La linea di tendenza attuale è che, in ambedue i casi, bisogna aspettarsi una crescita di tale mercato con l’entrata nello stesso di nuovi attori i quali utilizzano società di PR e altri intermediari per nascondere la propria identità e che anche i piccoli attori, sempre più, facciano ricorso a tali servizi IO. Questi ultimi, potrebbero diffondersi, inoltre, anche all’interno del dark web mediante modalità di sottoscrizione as-a-Service.

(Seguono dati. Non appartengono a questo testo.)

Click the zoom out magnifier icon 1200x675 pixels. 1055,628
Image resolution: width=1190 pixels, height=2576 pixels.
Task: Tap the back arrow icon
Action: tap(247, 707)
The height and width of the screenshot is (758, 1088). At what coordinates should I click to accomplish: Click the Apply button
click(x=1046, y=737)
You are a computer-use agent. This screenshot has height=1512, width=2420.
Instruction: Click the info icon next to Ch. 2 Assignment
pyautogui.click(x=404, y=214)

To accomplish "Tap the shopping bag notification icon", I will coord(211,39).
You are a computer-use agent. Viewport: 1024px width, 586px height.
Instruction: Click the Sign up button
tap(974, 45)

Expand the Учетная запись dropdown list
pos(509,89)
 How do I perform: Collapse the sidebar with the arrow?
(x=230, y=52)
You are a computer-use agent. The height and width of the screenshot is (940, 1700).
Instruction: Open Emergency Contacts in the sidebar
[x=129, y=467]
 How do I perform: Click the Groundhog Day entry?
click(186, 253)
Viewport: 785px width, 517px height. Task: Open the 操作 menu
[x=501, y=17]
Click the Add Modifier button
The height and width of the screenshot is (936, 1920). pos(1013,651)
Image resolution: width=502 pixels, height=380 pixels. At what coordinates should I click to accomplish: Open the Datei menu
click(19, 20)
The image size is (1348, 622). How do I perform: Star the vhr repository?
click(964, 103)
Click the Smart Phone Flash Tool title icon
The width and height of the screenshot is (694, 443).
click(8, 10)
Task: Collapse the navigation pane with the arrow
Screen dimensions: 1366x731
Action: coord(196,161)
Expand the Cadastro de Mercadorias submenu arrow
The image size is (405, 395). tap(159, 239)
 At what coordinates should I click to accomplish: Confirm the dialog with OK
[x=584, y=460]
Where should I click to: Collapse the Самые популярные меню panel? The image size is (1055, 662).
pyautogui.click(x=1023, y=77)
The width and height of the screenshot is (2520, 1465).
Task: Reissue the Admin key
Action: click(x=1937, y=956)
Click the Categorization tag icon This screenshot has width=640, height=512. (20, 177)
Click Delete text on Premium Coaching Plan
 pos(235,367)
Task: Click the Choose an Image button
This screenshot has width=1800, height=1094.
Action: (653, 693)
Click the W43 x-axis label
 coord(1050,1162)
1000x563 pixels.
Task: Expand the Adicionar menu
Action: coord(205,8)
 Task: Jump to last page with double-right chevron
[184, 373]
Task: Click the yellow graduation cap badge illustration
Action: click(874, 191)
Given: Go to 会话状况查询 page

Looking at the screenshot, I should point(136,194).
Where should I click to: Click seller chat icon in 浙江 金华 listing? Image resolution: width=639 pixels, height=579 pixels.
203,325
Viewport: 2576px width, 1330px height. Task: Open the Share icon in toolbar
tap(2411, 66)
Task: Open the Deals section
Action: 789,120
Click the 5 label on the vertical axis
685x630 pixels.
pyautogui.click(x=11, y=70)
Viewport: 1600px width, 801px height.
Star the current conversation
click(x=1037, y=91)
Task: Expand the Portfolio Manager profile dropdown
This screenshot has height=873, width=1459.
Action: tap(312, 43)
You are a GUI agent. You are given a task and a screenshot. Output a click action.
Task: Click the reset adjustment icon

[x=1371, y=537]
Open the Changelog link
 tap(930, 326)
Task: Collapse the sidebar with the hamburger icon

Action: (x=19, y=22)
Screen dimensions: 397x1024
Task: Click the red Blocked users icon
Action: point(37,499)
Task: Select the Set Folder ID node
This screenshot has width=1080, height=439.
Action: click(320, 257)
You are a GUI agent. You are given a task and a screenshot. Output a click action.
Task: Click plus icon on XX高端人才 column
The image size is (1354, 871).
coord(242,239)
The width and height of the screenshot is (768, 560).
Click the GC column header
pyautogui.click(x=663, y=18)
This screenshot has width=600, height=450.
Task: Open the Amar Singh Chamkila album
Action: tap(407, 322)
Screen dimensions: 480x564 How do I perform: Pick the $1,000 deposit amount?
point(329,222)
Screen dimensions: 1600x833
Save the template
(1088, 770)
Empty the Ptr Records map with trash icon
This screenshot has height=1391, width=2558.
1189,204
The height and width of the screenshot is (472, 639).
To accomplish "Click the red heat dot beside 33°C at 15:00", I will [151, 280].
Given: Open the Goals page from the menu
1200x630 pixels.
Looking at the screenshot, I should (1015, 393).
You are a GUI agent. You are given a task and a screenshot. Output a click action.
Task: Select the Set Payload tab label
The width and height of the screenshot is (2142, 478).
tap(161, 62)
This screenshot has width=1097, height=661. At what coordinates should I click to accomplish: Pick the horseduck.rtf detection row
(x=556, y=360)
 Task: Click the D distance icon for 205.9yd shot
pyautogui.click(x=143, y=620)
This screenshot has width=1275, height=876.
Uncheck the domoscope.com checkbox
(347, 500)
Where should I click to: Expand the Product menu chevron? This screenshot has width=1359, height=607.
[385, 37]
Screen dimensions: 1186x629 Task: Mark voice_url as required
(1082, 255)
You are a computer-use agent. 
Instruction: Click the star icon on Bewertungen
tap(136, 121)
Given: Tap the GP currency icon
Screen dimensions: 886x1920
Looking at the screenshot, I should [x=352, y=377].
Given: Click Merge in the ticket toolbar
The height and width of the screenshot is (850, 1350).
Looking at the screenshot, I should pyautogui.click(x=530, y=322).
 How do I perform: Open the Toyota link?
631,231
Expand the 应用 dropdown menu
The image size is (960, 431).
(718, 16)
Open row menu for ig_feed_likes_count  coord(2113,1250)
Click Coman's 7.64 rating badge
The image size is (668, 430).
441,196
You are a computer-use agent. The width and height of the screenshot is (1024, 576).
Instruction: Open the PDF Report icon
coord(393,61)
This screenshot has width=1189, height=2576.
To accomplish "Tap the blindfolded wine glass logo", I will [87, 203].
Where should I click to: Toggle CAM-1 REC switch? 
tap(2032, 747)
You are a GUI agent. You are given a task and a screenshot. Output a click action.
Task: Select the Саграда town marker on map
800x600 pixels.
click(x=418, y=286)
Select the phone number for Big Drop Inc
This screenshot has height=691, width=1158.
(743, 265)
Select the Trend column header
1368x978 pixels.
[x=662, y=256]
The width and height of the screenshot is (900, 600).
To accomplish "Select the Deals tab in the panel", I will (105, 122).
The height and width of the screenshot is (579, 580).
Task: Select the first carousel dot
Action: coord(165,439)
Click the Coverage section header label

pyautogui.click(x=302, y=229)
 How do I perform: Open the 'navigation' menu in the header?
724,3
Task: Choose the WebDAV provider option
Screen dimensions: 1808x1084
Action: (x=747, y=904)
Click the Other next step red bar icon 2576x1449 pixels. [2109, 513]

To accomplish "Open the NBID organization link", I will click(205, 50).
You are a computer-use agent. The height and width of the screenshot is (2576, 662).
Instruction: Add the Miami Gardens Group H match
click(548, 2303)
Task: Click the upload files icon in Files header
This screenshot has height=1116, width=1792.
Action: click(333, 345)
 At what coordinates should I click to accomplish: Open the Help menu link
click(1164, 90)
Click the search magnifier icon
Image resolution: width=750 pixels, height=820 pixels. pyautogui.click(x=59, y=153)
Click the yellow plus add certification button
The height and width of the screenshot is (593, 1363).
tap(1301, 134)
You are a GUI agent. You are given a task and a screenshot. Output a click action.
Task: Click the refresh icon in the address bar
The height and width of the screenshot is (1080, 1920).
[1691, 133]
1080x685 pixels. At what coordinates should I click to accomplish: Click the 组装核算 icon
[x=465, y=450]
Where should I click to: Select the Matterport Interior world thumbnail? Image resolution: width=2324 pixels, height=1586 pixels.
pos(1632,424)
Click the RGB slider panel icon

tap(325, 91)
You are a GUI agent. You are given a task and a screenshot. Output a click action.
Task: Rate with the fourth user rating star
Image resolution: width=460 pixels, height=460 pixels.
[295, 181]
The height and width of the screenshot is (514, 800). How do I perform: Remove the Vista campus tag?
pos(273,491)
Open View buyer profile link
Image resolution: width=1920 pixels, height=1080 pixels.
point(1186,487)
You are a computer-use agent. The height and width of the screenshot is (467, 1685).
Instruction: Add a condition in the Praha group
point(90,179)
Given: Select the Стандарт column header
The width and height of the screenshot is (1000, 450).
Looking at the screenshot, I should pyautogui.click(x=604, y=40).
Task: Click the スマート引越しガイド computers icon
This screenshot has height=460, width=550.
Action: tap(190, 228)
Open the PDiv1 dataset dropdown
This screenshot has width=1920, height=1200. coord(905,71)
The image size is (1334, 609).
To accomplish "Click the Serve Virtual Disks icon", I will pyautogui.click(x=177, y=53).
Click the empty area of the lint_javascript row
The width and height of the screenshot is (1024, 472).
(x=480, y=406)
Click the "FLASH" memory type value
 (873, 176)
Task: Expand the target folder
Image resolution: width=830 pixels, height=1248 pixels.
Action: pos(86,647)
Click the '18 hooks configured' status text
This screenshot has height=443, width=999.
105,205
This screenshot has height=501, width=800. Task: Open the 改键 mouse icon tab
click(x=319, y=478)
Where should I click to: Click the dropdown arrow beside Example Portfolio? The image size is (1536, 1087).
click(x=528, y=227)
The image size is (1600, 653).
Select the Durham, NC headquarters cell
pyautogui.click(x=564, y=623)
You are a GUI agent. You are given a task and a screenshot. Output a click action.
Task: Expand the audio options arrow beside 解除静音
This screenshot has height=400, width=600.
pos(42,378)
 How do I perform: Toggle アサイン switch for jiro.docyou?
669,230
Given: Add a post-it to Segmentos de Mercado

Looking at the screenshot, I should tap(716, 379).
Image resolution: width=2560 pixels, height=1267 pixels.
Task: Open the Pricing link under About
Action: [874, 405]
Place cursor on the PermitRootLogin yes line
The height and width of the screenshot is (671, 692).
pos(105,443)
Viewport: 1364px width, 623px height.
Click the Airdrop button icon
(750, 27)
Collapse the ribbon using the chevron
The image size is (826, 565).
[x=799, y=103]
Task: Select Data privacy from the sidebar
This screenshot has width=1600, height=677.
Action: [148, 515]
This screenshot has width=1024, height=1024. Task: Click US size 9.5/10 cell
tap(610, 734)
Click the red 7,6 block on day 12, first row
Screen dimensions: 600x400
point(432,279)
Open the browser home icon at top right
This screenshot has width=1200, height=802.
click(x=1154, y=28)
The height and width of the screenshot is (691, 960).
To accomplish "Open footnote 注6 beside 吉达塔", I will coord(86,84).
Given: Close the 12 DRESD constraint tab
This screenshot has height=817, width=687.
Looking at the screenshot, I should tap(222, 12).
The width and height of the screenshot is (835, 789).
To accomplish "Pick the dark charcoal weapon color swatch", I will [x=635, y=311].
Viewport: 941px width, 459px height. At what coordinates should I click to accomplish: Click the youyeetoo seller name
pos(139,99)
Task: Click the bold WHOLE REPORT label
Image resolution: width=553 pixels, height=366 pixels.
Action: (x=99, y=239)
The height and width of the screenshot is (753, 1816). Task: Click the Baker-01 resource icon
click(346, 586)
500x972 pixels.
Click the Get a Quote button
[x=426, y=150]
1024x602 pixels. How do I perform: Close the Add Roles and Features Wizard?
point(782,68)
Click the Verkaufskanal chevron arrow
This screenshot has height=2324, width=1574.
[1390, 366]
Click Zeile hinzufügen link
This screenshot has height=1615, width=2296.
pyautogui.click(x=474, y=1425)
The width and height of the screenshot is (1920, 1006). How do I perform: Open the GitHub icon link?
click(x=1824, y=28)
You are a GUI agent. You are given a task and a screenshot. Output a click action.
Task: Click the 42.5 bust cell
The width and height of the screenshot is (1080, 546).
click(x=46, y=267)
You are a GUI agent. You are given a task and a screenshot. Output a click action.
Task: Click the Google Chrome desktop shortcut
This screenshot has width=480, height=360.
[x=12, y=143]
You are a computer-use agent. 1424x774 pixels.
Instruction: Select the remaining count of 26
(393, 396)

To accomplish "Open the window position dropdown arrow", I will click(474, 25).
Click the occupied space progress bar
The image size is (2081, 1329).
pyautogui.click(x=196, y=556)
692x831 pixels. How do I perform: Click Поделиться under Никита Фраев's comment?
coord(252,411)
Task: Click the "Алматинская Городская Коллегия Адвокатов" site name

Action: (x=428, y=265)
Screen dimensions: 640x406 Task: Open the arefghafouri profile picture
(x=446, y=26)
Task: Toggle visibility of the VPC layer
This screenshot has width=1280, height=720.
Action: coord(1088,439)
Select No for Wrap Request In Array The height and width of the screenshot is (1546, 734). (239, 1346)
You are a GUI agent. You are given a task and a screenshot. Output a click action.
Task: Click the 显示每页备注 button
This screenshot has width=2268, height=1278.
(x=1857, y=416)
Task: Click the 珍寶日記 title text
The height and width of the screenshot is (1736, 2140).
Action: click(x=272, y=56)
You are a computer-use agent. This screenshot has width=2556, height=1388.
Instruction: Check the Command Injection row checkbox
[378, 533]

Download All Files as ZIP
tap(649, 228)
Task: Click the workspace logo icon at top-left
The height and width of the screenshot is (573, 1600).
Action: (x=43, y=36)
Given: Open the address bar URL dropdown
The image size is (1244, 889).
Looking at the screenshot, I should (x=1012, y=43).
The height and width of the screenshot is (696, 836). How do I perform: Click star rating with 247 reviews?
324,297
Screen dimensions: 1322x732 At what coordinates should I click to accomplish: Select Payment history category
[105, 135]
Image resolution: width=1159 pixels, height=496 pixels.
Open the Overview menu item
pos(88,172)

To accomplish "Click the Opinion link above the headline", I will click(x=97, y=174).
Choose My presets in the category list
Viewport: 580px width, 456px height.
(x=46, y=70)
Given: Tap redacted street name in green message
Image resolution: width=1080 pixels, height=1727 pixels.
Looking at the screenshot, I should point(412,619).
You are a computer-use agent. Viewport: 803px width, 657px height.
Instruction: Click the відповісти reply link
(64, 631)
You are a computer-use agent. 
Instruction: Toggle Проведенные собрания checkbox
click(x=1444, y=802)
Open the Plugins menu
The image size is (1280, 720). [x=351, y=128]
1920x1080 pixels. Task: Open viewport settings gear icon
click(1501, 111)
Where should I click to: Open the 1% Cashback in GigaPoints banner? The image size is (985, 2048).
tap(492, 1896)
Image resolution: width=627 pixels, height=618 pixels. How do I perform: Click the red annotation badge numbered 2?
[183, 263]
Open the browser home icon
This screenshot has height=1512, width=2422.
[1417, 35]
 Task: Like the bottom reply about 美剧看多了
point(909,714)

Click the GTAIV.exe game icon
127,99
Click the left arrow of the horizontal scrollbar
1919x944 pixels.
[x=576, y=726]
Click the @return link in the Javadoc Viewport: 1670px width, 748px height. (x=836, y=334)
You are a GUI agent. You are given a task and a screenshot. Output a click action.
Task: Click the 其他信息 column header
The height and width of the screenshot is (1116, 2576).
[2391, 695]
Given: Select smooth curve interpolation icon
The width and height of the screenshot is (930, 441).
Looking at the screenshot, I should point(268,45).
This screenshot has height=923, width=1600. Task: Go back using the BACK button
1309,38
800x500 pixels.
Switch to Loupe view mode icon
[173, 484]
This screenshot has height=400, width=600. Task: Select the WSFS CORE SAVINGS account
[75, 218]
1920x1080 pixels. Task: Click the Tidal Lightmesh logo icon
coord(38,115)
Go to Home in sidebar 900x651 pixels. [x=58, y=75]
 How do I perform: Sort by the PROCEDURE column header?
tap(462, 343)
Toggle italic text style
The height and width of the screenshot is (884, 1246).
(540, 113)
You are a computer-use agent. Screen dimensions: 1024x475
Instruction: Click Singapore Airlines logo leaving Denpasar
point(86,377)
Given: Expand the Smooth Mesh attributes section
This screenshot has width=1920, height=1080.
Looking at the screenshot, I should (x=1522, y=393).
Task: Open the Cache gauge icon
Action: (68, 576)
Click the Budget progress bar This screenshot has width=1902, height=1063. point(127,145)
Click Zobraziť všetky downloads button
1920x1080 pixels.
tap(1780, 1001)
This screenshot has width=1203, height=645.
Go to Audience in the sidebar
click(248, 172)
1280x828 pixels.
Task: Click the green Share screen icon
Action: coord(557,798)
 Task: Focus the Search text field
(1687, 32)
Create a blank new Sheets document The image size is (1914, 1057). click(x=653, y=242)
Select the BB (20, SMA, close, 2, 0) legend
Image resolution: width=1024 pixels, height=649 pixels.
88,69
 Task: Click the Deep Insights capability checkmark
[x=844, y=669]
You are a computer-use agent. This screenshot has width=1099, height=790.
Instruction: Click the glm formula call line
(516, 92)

Resta inteso che il maggiore grado di sofisticazione, in tali campagne informazionali, si ottiene quando le società di PR sono in grado di contattare direttamente alcuni opinionisti e influencer culturali cercando di indurli a sottoscrivere narrazioni adatte alle specifiche strategie dei loro clienti. In questo modo, si riescono a moltiplicare gli effetti informazionali i quali potranno essere riutilizzati anche a supporto di ulteriori campagne.

Una spiegazione del perché ciò avviene potrebbe essere individuata approfondendo il carattere intrinseco dello specifico dell’attività professionale. Nell’ambito delle PR, difatti, la gestione dei problemi di comunicazione può essere considerata come un primario nucleo strategico. In senso generale, in tali problemi possono esservi ricompresi gli sforzi per monitorare, analizzare e comunicare con il pubblico in merito alle possibili controversie che sorgono tra due o più gruppi opposti in diretta competizione per risorse naturali, economiche, politiche o simboliche. Tale controversie comunicative sono sempre socialmente costruite e possono comportare conseguenze negative per una o più persone, imprese o gruppi sociali.

Il ruolo delle agenzie di PR consiste, dunque, nell’aiutare i propri clienti a identificare le tendenze e i problemi, monitorare l’ambiente circostante, prendere decisioni, adattarsi ai continui cambiamenti, selezionare le linee d’azione e guidare la comunicazione esterna riferita a una varietà di pubblici sensibili all’argomento al fine di raggiungere degli effetti informazionali. Soprattutto quando nelle campagne IO prevalgono gli aspetti emotivi piuttosto che i dati fattuali e i rischi di fallimento sono elevati. In altri termini, tali problemi comunicativi devono essere intesi alla stregua di una pressione esterna che potrebbe avere un impatto significativo sull’impresa e sui gruppi sociali e sui suoi interessi futuri, se non adeguatamente affrontati e quantomeno fatti oggetto di appropriata mitigazione.

In conclusione, se considerate alla stregua dello specifico professionale e come una mera questione organizzativa, le fake news e le campagne IO costituiscono delle potenziali minacce agli asset reputazionali e rappresentano, quindi, problemi rilevanti per i professionisti delle PR e il loro ruolo nel monitorare l’ambiente digitale. In questo senso, l’evoluzione delle tradizionali tecniche di propaganda non può che vederli protagonisti anche delle campagne informazionali sempre più diffuse nell’infosfera, grazie anche alle tensioni geopolitiche attuali.